You can imagine how proud Johnson’s parents (both deceased) would be today, because not only did she earn a bachelor's and a master’s degree, she now commands a military installation. Being selected to command is a pinnacle part of an officer’s military career because she says “the competition is very stiff.” She considers it an honor to have been selected among her peers.
As for women’s equality, she says it’s not about asking for special treatment, it’s about being afforded an opportunity to participate on a level playing field with male counterparts. In 2012, the Army made history for being the first branch of the military to open all military occupations and positions to women.
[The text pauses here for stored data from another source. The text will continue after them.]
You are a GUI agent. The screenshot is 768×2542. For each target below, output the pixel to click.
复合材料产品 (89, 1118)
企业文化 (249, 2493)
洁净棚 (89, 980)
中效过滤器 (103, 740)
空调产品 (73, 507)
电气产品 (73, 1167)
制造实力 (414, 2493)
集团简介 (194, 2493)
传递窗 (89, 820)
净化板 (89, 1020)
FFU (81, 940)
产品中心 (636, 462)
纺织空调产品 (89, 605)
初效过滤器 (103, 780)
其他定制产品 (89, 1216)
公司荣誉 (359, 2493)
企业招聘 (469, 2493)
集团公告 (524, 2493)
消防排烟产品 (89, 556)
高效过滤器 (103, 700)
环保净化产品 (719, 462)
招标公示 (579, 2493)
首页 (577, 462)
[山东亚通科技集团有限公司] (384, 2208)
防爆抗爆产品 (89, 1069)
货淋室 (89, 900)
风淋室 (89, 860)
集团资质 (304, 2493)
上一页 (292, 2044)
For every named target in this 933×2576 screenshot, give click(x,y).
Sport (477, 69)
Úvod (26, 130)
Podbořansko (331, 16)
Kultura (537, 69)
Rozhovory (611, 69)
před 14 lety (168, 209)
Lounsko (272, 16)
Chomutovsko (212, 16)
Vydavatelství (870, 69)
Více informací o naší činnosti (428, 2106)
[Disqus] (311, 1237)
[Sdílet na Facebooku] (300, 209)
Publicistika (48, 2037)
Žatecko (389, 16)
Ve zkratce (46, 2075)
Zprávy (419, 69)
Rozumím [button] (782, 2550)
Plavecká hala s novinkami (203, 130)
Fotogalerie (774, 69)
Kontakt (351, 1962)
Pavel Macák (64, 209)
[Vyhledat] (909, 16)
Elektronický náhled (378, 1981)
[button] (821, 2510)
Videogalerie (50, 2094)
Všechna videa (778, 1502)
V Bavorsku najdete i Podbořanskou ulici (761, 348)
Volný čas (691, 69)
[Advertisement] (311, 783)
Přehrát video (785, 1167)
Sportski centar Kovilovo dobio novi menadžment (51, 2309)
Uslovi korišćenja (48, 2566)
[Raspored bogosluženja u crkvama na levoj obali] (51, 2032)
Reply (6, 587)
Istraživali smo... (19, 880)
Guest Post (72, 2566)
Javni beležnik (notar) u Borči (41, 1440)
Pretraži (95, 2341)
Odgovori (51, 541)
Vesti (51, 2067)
Since then, some women have proven their mettle by earning their distinction as Army Rangers, Green Berets, combat engineers, and most recently, the first female Commander of the Army Reserve. “But we still need to work on more leadership, preferably Command, positions for women. I think 2020 has been a good year for female leaders and that lets me know that it is doable,” said Johnson.
“Behind every successful person is a support tribe,” said Johnson. She says her parents and two older sisters, Helen Calloway and Cassandra Johnson, have been her biggest cheerleaders and advocates. “My sisters remind me often that I can accomplish anything by remaining focused on God, and by putting the necessary work in,” said Johnson.
In the Army, retired Brigadier General Barbara L. Owens, Major General Tammy Smith, retired Brigadier General Tia Young, retired Brigadier General Donna Williams (former Fort Hunter Liggett commander) and Col. Peggy McManus are just a few of the many women Johnson looks up to. “They forged a clear path for the lieutenant colonels and other aspiring females to come behind them,” said Johnson. “We have strength in our collective abilities as women, and I am a believer that some of the best leaders I have worked with have been female,” said Johnson. “I want to continue paving a distinct path for other women to follow behind me.”
Johnson believes that women are competitive with their male counterparts physically, mentally and emotionally. When it comes to the mental and emotional aspects of leadership, “gender should be irrelevant,” said Johnson. “We all are different but our diversity makes us stronger as a whole.” The Army wins when we, as an organization, acknowledge our diversity and when we are intentional about inclusion.